With those two ideas as the baseline, the report presents a series of recommendations:
- Publish compensation levels, including bonuses and equity, across all roles and job categories, broken down by race and gender.
- End pay and opportunity inequality, and set pay and benefit equity goals that include contract workers, temps, and vendors.
- Publish harassment and discrimination transparency reports, including the number of claims over time, the types of claims submitted, and actions taken.
- Change hiring practices to maximize diversity: include targeted recruitment beyond elite universities, ensure more equitable focus on under-represented groups, and create more pathways for contractors, temps, and vendors to become full-time employees.
- Commit to transparency around hiring practices, especially regarding how candidates are leveled, compensated, and promoted.
- Increase the number of people of color, women and other under-represented groups at senior leadership levels of AI companies across all departments.

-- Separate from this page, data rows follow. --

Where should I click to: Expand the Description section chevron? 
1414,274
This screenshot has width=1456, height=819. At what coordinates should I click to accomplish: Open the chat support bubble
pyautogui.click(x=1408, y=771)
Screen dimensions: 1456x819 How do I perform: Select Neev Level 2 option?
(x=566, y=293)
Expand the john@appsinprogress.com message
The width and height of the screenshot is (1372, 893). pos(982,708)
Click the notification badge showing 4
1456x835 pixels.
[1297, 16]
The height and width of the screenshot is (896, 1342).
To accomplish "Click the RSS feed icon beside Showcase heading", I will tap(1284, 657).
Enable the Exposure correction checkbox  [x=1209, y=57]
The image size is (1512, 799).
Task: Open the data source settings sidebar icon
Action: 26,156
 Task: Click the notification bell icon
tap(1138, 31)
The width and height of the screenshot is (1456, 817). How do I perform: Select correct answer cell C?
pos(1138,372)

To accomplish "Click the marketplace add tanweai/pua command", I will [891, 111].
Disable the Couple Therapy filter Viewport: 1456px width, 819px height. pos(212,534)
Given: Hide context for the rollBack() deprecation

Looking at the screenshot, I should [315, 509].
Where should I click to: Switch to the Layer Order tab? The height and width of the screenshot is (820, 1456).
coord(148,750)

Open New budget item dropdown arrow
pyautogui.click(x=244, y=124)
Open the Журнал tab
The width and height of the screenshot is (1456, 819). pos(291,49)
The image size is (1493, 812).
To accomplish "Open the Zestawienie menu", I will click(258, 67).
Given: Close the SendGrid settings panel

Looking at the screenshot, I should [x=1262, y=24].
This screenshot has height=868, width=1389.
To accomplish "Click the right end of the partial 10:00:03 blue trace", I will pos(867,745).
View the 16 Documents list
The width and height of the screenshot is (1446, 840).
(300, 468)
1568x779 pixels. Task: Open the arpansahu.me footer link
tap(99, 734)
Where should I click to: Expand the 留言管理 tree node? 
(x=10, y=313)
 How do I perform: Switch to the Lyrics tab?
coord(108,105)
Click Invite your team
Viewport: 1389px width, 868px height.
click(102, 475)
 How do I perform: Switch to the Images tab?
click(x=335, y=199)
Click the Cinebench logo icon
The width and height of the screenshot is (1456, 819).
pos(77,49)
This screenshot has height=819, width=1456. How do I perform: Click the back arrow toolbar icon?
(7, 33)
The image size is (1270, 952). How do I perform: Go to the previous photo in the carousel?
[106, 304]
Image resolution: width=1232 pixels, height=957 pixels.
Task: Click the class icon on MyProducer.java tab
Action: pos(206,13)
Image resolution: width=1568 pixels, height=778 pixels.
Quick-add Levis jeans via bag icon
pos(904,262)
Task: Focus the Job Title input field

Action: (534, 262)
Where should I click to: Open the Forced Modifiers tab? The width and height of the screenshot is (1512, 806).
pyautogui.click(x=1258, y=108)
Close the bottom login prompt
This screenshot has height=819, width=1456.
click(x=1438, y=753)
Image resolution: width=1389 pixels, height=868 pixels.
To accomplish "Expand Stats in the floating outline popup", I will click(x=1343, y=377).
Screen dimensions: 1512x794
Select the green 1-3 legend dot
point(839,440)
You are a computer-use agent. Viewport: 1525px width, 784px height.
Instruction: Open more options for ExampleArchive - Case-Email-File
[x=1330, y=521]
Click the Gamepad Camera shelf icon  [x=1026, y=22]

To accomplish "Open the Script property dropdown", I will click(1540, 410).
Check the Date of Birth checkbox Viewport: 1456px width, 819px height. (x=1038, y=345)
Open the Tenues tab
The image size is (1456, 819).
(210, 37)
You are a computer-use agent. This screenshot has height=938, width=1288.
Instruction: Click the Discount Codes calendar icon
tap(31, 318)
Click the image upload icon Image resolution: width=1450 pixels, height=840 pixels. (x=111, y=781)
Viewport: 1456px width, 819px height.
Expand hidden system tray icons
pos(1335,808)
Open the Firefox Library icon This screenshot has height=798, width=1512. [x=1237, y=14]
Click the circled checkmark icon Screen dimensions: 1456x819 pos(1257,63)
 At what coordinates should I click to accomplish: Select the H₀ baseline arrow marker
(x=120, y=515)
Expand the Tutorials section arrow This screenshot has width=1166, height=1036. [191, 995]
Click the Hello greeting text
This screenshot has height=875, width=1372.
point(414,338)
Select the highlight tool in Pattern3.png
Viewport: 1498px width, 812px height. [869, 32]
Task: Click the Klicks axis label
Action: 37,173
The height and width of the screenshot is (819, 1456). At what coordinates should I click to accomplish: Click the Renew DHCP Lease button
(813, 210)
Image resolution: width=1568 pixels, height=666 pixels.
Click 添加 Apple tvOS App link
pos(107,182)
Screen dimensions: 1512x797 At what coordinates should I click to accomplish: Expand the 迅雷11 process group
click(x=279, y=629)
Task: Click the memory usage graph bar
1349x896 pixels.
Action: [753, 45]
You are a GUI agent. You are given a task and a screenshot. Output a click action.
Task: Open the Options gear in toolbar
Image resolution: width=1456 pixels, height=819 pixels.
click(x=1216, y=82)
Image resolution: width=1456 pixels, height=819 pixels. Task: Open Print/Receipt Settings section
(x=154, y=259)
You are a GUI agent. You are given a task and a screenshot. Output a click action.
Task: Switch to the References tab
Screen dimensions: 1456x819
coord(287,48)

- Ensure executive incentive structures are tied to increases in hiring and retention of underrepresented groups.
- For academic workplaces, ensure greater diversity in all spaces where AI research is conducted, including AI-related departments and conference committees.
- Recognising that remedying bias in AI systems is almost impossible when these systems are opaque. Transparency has to begin with tracking and publicizing where AI systems are used, and for what purpose.
- Rigorous testing is needed across the lifecycle of AI systems in sensitive domains. Pre-release trials, independent auditing, and ongoing monitoring are necessary to test for bias, discrimination, and other harms.
- Research into bias and fairness needs to go beyond technical de-biasing to include a wider social analysis of how AI is used in context.
- Methods for addressing bias and discrimination in AI need to expand to include assessments of whether certain systems should be designed at all, based on a thorough risk assessment.
My take
A depressing read, but an important one. The AI Now team has done an excellent job in highlighting a crisis that needs to be seen off as soon as possible.
The point is well-made that while getting more women into tech is a genuine challenge that needs to be overcome, it is a topic that has dominated the headlines - albeit unfortunately due to lack of progress - to such an extent that it can arguably be suggested has led to other diversity shortcomings to be overshadowed.
The AI industry is fast-growing, but still relatively young, There is surely time to learn from historic mistakes across the wider tech sector and get it right this time. With decision-making by AI systems set to impact on all our lives, this is more than just a recruitment challenge.